My love of genealogy has expanded to include Ancestral work. I don’t know what death looks like when loved ones shift to ancestors. I don’t know what work it takes for dead people to become self-actualized or healed. I don’t know how quickly the deceased see beyond their life experience to where they can see the threads of connection, the causes and effects of actions or inaction, or the cycles of victim and perpetrator. I don’t know what abilities souls gain upon death, and what limits them. I don’t know where they wish for reconciliation, or how they’re able to initiate it. Do they need a living person to set the intention? There’s so much I don’t know and that I yearn to know.
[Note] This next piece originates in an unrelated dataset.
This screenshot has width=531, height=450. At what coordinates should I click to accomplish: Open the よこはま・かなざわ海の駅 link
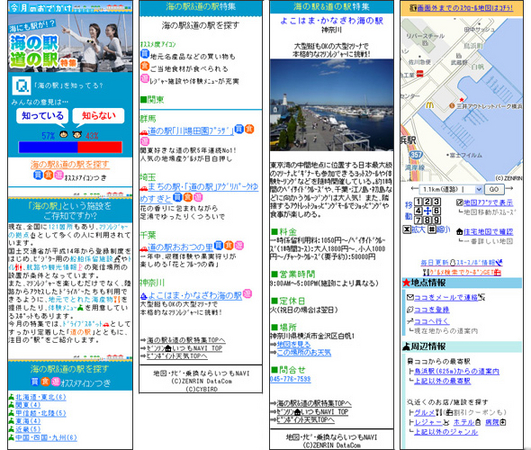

As a descendant, it is up to me to be honest about those who came before me. To see their strengths and their weaknesses in the midst of the worldview they likely held. It’s up to me to scrutinize the lens through which I see the world, made up of opinions of others. It is incredibly hard to unlearn what we’ve been taught directly or subconsciously from a young age. We inflict so much harm on ourselves and others simply because we did not know better. Or we knew things felt wrong and could be better, but we had no idea how to make that change. Or we’re so attached to our defence mechanisms, we can’t even grasp what pain we are inflicting. It’s my job to show gratitude for my ancestral inheritance, hold a space where I can have compassion for the struggles of the human condition, while also holding my ancestors accountable. It’s my job to decide where I will no longer participate in passing on a behaviour or belief that causes harm. For any damage I’ve done, it is up to me to take ownership of it and to make amends. This is how I can reconcile the past.
Just some thoughts swirling in my mind as I read over notes I’d written months ago in a women’s writing circle, that I decided needed to be shared on a Sunday afternoon in mid-November.